> [Direction]
Collect every line of the listing below that contains the word "Dürer", and copy each one in full.

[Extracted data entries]

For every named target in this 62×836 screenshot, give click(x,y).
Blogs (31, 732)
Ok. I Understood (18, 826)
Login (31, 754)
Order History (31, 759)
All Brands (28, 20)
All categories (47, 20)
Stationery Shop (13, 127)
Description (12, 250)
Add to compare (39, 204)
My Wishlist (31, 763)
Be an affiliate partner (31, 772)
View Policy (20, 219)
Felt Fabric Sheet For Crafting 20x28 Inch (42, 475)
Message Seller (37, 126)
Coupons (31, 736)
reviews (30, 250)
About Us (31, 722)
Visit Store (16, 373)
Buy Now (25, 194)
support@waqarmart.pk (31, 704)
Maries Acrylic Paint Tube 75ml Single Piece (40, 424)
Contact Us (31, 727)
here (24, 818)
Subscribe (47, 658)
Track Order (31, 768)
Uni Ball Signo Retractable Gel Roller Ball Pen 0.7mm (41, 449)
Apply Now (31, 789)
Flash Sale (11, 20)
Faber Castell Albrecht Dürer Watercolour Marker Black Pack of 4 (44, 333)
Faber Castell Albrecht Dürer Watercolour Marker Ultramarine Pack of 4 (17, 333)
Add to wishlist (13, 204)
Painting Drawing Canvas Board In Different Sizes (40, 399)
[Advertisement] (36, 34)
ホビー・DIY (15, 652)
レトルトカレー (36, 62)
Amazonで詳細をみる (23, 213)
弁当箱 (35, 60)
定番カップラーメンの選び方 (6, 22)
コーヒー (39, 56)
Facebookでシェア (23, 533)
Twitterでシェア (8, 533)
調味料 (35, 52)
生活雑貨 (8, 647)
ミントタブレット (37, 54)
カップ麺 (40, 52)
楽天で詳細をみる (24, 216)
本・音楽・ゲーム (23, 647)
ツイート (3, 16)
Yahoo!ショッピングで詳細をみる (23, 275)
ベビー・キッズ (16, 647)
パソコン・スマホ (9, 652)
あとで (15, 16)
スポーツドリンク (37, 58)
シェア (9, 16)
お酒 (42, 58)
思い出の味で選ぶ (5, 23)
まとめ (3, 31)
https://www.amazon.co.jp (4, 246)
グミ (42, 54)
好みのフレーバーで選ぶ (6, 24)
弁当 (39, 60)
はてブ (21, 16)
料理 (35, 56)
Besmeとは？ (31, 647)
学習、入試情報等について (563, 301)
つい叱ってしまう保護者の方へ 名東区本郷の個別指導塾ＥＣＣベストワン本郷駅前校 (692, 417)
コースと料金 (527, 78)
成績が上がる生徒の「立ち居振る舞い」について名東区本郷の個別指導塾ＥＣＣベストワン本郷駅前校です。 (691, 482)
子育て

> [Correct output]
Faber Castell Albrecht Dürer Watercolour Marker Black Pack of 4 (44, 333)
Faber Castell Albrecht Dürer Watercolour Marker Ultramarine Pack of 4 (17, 333)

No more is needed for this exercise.